[Collected data]
####
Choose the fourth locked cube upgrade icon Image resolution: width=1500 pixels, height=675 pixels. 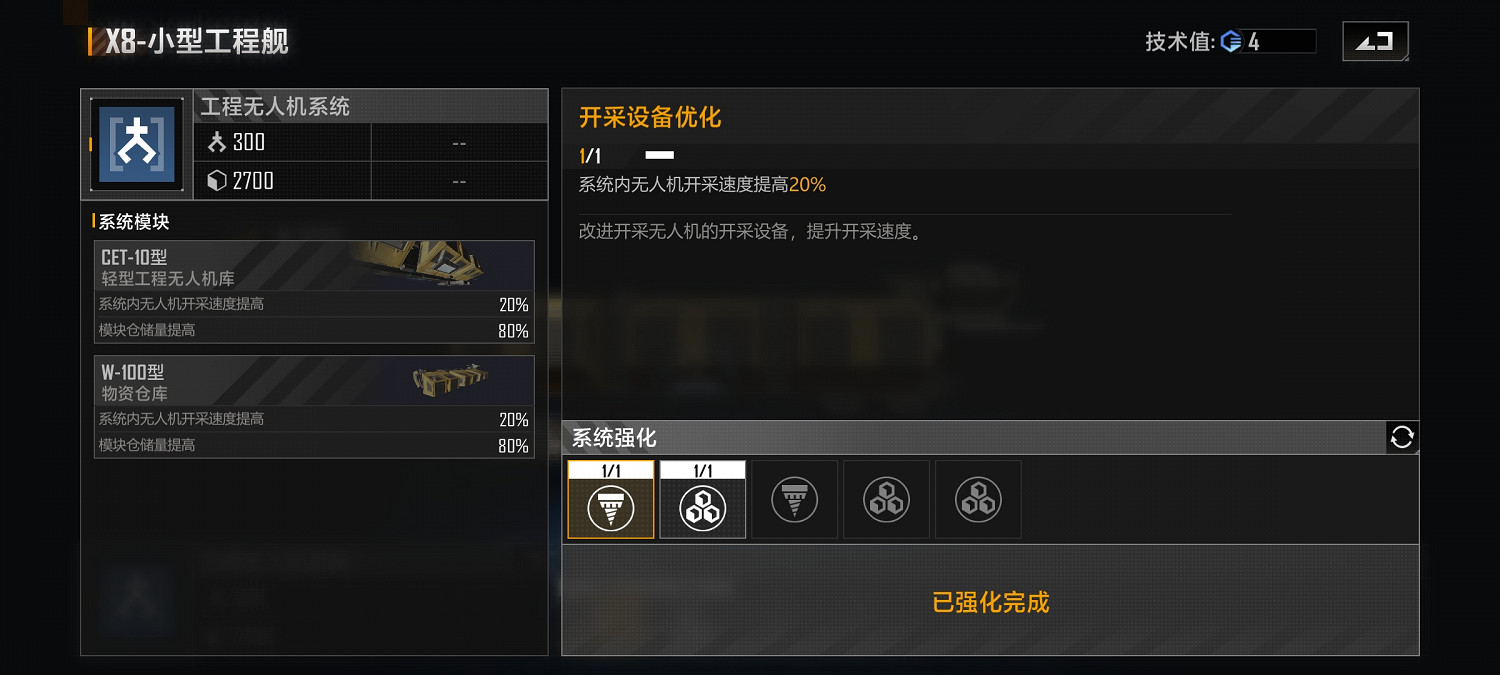pos(887,499)
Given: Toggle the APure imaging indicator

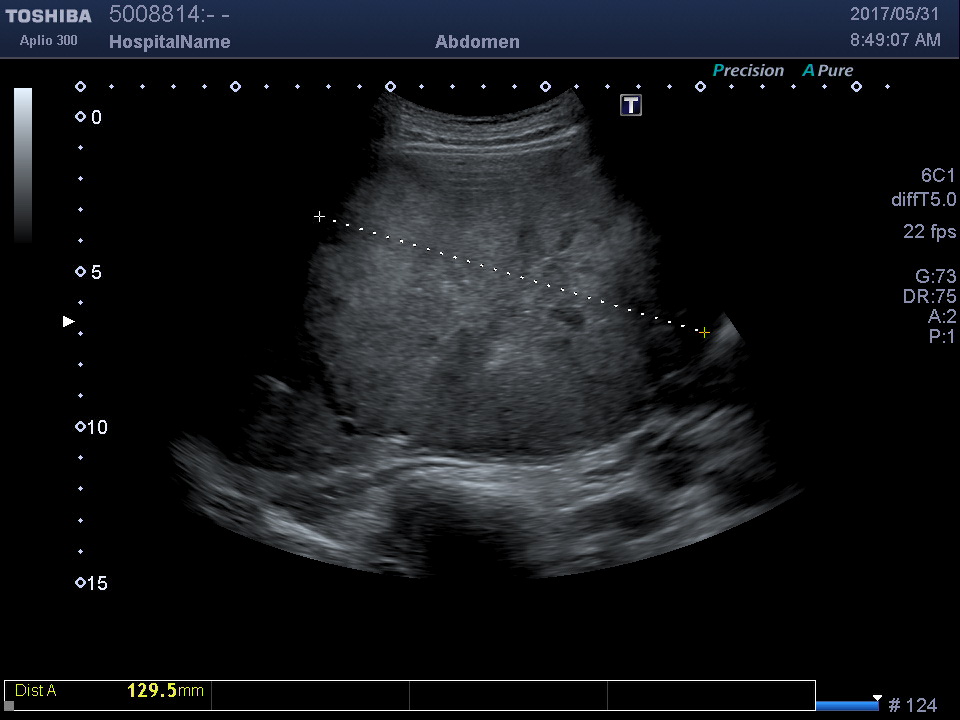Looking at the screenshot, I should click(x=828, y=71).
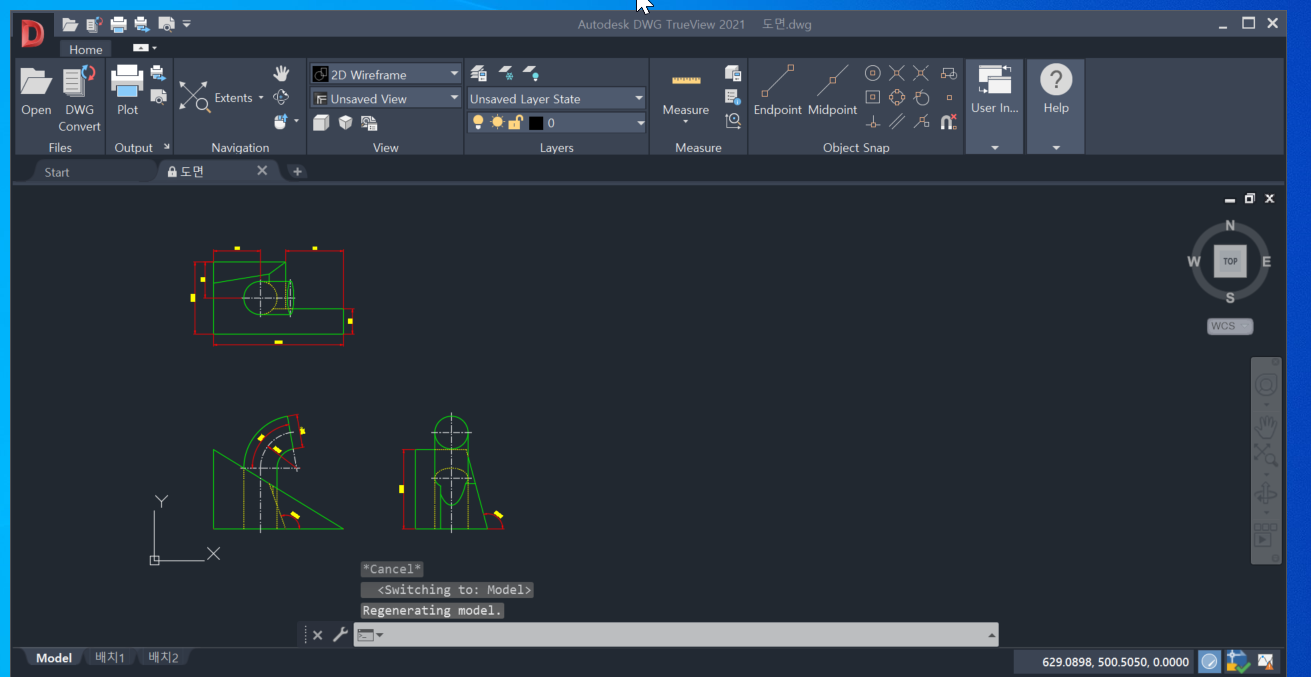
Task: Click the Quadrant object snap icon
Action: [x=897, y=98]
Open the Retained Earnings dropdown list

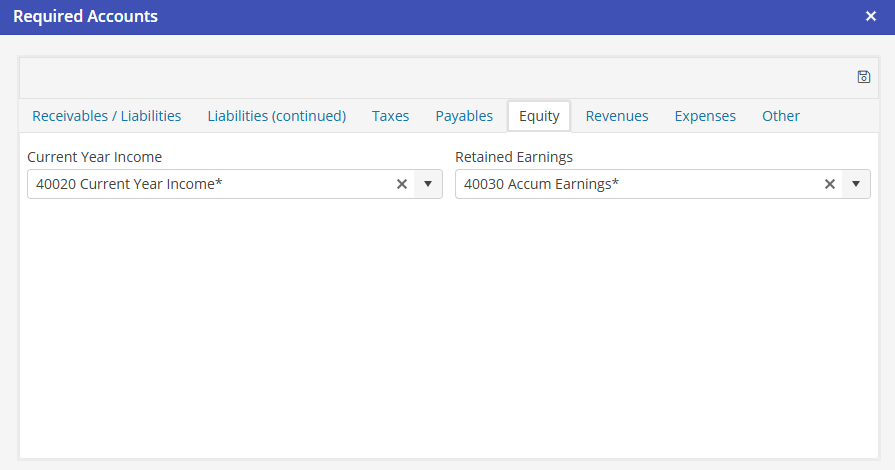[856, 184]
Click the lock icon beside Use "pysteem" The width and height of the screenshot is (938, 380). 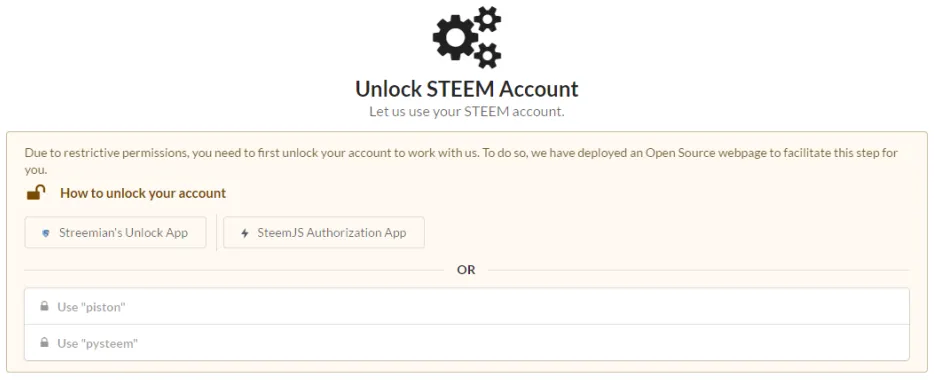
####
• _Problem statement_:
Beginning at the line that contains "Open the Retained Earnings dropdown list", give the remaining lines of the records again exactly, through the last one. Leave out pictures.

• _Response_:
Open the Retained Earnings dropdown list

[856, 184]
Click the lock icon beside Use "pysteem" The width and height of the screenshot is (938, 380). 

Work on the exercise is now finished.